▶ [Task requirements]:
a) In the article on David DiChiera's death, copy the passage starting at "David DiChiera, founder" and ending at "Grand Circus stage.".
b) In the article on David DiChiera's death, whom did DiChiera have assess the acoustics of the Grand Circus stage in 1991?

David DiChiera, MOT Founder and Artistic Director, Dies at 83

September 19, 2018, 8:16 AM


David DiChiera (MOT photo)

David DiChiera, founder and former artistic director of the Michigan Opera Theatre, died Tuesday, various media outlets are reporting. DiChiera was 83 and had been suffering from pancreatic cancer. 

Michael Hodges has a nice obituary/appreciation in the Detroit News:

DiChiera succeeded in planting an opera company in a blue-collar town emptied out by white flight, cast African-Americans in prominent roles at a time when that was unheard of, and turned a derelict movie palace full of standing water into one of the city's jewels.

That theater, the former Grand Circus movie theater, was gutted and restored, in a $60 million project starting in 1989. The acoustics had an unusual test:

But the impresario saw promise, and to test his belief, had his good friend Luciano Pavarotti assess the acoustics in 1991 by singing a bit from "Tosca" on the Grand Circus stage.

The legendary tenor assured him, DiChiera recalled, "This could be a great house."

Hodges also notes DiChiera's pioneering casting sense; he worked to find and cast African Americans, and credits him with discovering Kathleen Battle, one of opera's great sopranos. 

It's an interesting and enlightening read about a great Detroiter not enough people know about.

▶ [Collected material]:
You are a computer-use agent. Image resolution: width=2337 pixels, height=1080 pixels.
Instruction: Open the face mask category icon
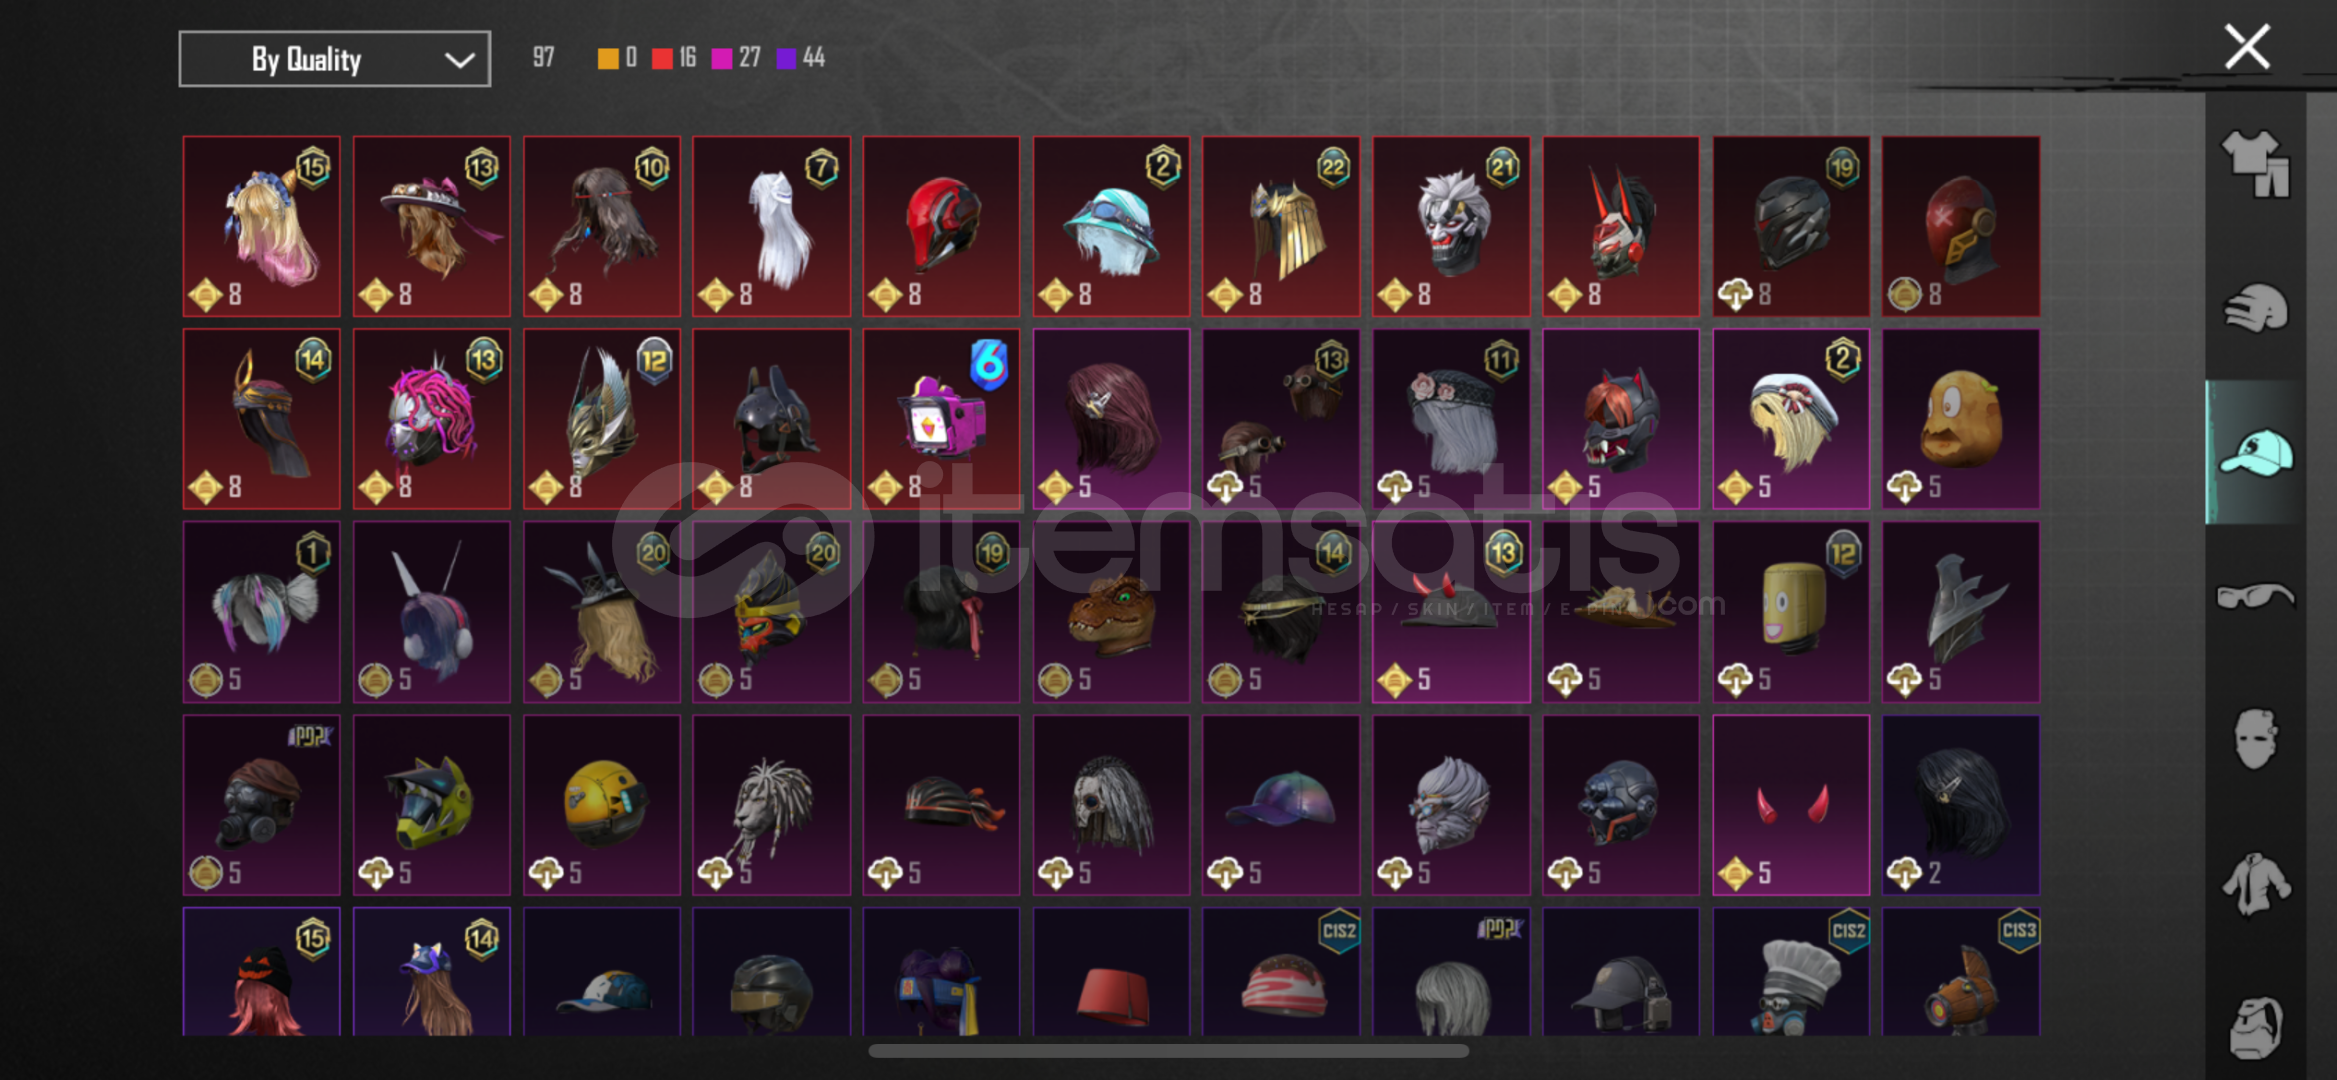(2255, 738)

▶ [Responses to the tasks]:
a)
David DiChiera, founder and former artistic director of the Michigan Opera Theatre, died Tuesday, various media outlets are reporting. DiChiera was 83 and had been suffering from pancreatic cancer. 

Michael Hodges has a nice obituary/appreciation in the Detroit News:

DiChiera succeeded in planting an opera company in a blue-collar town emptied out by white flight, cast African-Americans in prominent roles at a time when that was unheard of, and turned a derelict movie palace full of standing water into one of the city's jewels.

That theater, the former Grand Circus movie theater, was gutted and restored, in a $60 million project starting in 1989. The acoustics had an unusual test:

But the impresario saw promise, and to test his belief, had his good friend Luciano Pavarotti assess the acoustics in 1991 by singing a bit from "Tosca" on the Grand Circus stage.

b) Luciano Pavarotti